*Task prompt:* Please show each line of the listing where "will" is present.
(Exercise material begins)
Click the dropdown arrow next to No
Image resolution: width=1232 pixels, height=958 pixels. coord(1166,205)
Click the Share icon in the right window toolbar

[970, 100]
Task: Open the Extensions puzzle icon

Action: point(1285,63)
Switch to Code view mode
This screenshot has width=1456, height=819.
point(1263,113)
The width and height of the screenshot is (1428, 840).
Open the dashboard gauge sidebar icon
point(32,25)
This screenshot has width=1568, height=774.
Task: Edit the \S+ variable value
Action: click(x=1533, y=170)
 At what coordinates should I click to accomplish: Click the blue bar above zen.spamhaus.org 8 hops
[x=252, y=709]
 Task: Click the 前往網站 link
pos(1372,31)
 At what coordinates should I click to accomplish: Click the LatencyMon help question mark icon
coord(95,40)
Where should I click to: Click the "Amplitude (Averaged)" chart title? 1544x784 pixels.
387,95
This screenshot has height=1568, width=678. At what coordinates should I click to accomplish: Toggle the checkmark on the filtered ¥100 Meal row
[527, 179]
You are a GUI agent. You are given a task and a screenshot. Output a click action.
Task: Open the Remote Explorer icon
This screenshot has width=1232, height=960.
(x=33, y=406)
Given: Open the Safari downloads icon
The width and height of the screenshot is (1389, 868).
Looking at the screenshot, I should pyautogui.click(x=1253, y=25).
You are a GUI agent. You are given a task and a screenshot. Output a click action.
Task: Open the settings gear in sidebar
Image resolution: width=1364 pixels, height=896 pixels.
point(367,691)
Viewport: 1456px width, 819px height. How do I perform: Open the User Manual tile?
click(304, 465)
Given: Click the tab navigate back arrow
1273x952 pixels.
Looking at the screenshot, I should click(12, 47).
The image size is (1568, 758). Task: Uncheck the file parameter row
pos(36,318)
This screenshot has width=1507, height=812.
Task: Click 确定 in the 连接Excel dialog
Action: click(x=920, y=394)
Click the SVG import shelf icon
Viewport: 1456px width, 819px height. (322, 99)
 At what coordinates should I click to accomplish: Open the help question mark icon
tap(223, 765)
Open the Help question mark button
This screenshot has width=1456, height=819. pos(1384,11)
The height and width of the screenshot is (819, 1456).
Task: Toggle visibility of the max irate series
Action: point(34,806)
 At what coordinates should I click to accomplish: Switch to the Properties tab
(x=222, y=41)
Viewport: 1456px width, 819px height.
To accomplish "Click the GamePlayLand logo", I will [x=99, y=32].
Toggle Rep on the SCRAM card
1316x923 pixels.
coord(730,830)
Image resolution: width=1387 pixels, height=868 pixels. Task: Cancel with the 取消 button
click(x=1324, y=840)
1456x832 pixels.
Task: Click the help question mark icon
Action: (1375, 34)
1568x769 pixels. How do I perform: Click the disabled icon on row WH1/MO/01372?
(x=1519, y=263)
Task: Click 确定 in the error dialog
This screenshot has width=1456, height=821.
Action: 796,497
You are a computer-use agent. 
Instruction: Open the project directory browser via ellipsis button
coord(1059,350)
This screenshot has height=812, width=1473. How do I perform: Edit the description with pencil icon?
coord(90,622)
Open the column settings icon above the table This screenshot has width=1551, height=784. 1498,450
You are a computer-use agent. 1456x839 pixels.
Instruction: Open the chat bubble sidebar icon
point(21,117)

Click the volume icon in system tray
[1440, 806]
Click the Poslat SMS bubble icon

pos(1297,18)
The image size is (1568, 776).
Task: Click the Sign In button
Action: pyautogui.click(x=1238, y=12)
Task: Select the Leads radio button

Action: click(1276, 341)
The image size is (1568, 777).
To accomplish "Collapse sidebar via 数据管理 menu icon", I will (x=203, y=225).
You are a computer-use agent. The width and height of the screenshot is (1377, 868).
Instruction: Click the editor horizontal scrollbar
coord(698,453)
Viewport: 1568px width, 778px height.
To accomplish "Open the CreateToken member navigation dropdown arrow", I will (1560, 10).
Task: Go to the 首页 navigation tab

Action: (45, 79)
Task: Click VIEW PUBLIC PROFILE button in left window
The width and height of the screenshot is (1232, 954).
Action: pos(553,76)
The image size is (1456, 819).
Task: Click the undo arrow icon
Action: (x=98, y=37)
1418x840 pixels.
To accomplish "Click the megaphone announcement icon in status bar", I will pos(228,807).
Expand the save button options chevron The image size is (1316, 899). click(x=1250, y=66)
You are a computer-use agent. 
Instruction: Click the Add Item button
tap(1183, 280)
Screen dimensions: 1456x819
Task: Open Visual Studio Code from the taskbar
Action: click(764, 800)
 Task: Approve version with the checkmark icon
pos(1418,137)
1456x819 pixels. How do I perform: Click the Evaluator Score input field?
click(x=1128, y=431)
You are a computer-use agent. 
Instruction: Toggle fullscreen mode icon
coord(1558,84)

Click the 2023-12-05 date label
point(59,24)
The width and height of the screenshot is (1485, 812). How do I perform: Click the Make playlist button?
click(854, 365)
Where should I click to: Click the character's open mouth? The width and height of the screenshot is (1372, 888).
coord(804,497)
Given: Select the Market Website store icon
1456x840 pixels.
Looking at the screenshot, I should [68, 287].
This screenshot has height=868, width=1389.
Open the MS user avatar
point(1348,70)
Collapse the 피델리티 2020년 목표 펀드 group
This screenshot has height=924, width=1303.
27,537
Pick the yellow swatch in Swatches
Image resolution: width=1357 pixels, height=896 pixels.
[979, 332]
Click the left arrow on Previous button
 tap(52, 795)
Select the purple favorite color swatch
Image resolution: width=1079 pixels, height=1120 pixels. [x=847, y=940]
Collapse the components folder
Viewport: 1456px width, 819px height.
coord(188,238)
(Exercise material ends)
*Response:*
To accomplish "Click the GamePlayLand logo", I will [x=99, y=32].
To accomplish "Collapse sidebar via 数据管理 menu icon", I will (x=203, y=225).
To accomplish "Open the CreateToken member navigation dropdown arrow", I will (1560, 10).
To accomplish "Click the megaphone announcement icon in status bar", I will pos(228,807).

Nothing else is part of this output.